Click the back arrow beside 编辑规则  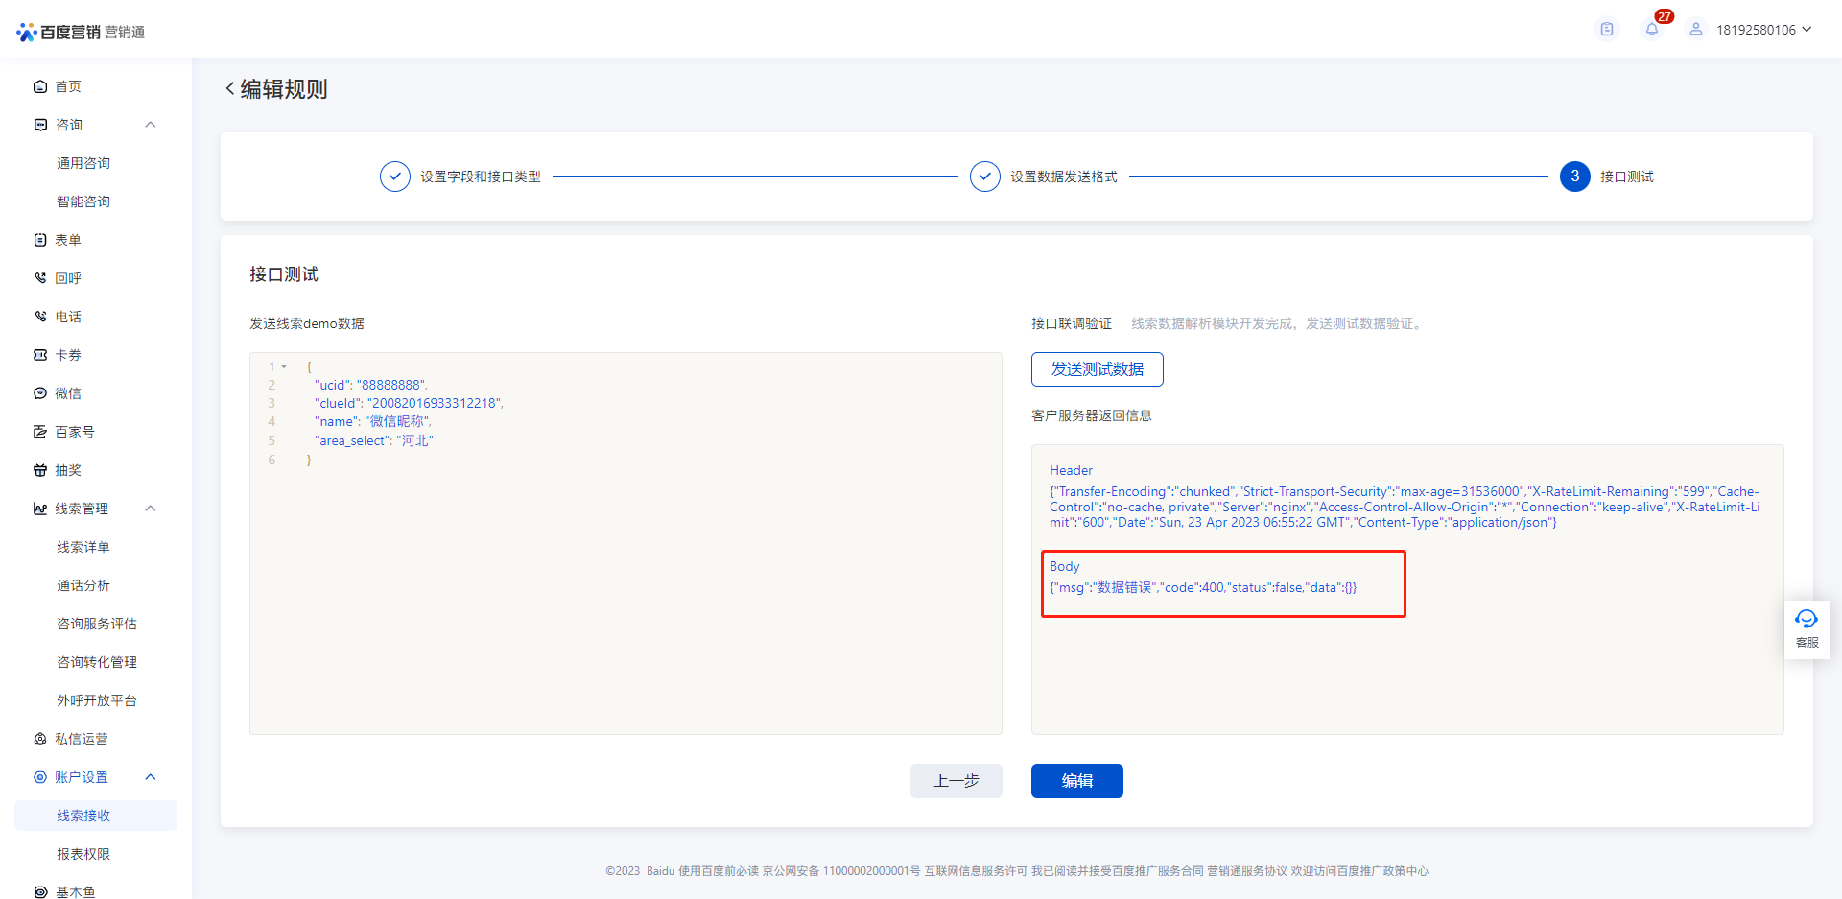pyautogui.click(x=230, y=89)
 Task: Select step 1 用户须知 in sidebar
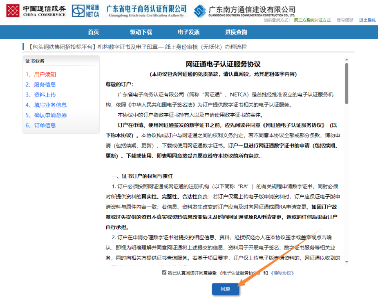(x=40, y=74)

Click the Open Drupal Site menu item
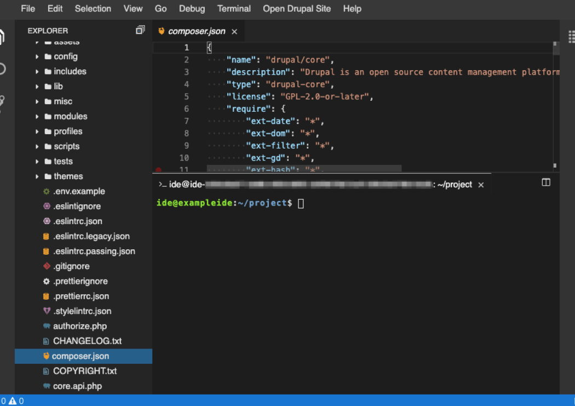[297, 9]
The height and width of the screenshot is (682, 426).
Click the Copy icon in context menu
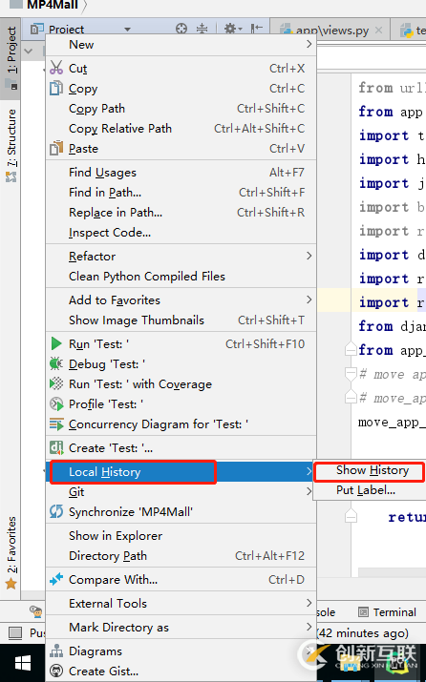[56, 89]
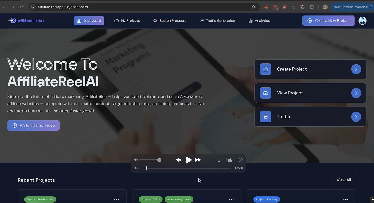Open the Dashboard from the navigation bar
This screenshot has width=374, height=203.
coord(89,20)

| The problem |
Pictures are not part of the copy; reproduce exactly and only the lines from the line containing "The height and" through the end of the listing.

| Reply to the exercise |
The height and width of the screenshot is (682, 426).
Click the Copy icon in context menu
[56, 89]
Open the Dashboard from the navigation bar
This screenshot has width=374, height=203.
coord(89,20)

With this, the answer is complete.